*** Records provided Section Begins ***
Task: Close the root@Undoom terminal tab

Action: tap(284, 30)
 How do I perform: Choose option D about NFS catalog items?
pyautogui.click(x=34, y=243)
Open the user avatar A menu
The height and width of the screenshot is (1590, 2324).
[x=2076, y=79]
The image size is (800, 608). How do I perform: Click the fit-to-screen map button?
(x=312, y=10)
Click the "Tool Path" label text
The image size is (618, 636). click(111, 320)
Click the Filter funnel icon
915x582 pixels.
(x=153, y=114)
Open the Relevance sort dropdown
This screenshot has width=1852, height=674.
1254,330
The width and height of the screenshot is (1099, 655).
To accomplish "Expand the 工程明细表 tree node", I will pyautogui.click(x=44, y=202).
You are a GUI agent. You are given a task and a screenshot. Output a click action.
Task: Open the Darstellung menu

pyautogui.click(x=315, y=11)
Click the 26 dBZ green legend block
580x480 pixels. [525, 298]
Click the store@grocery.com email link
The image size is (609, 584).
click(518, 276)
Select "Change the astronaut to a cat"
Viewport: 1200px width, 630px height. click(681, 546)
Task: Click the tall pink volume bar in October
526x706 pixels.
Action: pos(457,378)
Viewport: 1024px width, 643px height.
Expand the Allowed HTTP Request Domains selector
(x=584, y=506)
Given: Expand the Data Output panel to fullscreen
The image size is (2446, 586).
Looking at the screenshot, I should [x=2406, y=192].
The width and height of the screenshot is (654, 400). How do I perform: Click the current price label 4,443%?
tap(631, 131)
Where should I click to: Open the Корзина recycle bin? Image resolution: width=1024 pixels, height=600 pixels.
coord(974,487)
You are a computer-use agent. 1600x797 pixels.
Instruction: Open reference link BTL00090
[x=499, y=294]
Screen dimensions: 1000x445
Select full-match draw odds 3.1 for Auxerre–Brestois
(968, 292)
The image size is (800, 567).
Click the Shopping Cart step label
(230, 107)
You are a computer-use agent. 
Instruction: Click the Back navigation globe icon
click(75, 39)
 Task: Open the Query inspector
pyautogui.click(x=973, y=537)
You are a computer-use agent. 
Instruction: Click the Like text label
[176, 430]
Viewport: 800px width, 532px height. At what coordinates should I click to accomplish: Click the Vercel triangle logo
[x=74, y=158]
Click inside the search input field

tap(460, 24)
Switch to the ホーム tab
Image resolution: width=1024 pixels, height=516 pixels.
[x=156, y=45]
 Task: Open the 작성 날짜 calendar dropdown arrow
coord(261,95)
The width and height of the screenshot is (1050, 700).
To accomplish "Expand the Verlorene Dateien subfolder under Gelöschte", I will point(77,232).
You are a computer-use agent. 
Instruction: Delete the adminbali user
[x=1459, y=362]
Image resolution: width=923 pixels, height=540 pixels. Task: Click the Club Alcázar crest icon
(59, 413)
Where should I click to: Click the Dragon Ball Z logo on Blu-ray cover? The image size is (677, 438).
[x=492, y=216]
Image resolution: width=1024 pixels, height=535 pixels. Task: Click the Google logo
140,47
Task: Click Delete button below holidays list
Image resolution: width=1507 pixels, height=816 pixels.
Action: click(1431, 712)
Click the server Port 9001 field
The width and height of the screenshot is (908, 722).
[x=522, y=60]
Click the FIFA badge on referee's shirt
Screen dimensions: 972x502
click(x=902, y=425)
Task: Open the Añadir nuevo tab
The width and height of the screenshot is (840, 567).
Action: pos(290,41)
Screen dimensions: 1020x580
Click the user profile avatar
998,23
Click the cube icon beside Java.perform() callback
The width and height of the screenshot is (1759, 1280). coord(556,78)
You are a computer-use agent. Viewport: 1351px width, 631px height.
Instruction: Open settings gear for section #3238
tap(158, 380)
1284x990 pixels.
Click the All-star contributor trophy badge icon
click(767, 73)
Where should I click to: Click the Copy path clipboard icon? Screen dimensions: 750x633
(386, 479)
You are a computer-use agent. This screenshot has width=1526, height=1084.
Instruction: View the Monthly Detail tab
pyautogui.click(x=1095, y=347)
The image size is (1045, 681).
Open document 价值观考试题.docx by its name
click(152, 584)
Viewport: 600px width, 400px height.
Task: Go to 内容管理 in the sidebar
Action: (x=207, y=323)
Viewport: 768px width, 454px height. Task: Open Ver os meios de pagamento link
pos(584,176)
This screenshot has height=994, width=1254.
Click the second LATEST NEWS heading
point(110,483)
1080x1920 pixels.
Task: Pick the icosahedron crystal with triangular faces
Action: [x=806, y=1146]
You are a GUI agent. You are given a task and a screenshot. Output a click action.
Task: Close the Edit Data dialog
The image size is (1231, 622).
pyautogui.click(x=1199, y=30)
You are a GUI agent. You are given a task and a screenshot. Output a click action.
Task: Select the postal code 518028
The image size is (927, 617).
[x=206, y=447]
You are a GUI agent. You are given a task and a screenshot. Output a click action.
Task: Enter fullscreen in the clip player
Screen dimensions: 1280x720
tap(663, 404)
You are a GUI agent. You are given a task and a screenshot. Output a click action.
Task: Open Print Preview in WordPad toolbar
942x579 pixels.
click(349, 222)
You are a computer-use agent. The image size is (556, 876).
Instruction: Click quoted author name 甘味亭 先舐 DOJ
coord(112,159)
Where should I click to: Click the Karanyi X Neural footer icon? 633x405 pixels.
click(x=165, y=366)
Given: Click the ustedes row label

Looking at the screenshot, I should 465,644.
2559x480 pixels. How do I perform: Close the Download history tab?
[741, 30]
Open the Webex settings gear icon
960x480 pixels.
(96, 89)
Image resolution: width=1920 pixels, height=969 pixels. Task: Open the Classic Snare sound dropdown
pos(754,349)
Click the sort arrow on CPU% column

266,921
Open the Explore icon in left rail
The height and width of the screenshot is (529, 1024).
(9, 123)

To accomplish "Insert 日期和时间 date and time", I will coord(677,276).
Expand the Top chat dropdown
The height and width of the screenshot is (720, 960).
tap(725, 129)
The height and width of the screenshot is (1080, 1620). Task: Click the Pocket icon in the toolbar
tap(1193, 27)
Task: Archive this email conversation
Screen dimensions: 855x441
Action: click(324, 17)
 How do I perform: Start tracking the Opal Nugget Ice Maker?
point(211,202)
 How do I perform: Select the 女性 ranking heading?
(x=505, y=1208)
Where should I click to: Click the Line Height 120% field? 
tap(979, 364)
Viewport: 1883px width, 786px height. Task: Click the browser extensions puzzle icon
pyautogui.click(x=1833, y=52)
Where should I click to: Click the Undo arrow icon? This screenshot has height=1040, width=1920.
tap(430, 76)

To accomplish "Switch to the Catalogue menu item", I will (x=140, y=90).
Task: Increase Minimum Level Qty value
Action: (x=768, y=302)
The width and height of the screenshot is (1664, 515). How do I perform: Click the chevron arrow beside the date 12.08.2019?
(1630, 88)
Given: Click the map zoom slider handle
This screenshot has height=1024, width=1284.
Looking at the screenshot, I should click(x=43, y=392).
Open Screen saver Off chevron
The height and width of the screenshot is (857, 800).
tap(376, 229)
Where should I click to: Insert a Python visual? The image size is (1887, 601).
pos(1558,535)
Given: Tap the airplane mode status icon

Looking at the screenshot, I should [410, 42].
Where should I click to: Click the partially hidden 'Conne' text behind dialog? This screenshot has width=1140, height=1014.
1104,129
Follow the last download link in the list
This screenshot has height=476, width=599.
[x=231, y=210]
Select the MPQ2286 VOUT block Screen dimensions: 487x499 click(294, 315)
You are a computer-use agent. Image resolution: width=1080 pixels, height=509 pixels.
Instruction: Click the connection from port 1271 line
*** Records provided Section Ends ***
Work instruction
Copy out the lines above that hold the string "computer".

Written reply
You are a computer-use agent. 1600x797 pixels.
You are a computer-use agent. 
You are a computer-use agent. 
You are a computer-use agent. 
You are a computer-use agent. Viewport: 1351px width, 631px height.
You are a computer-use agent. This screenshot has width=1526, height=1084.
You are a computer-use agent. The image size is (556, 876).
You are a computer-use agent. Image resolution: width=1080 pixels, height=509 pixels.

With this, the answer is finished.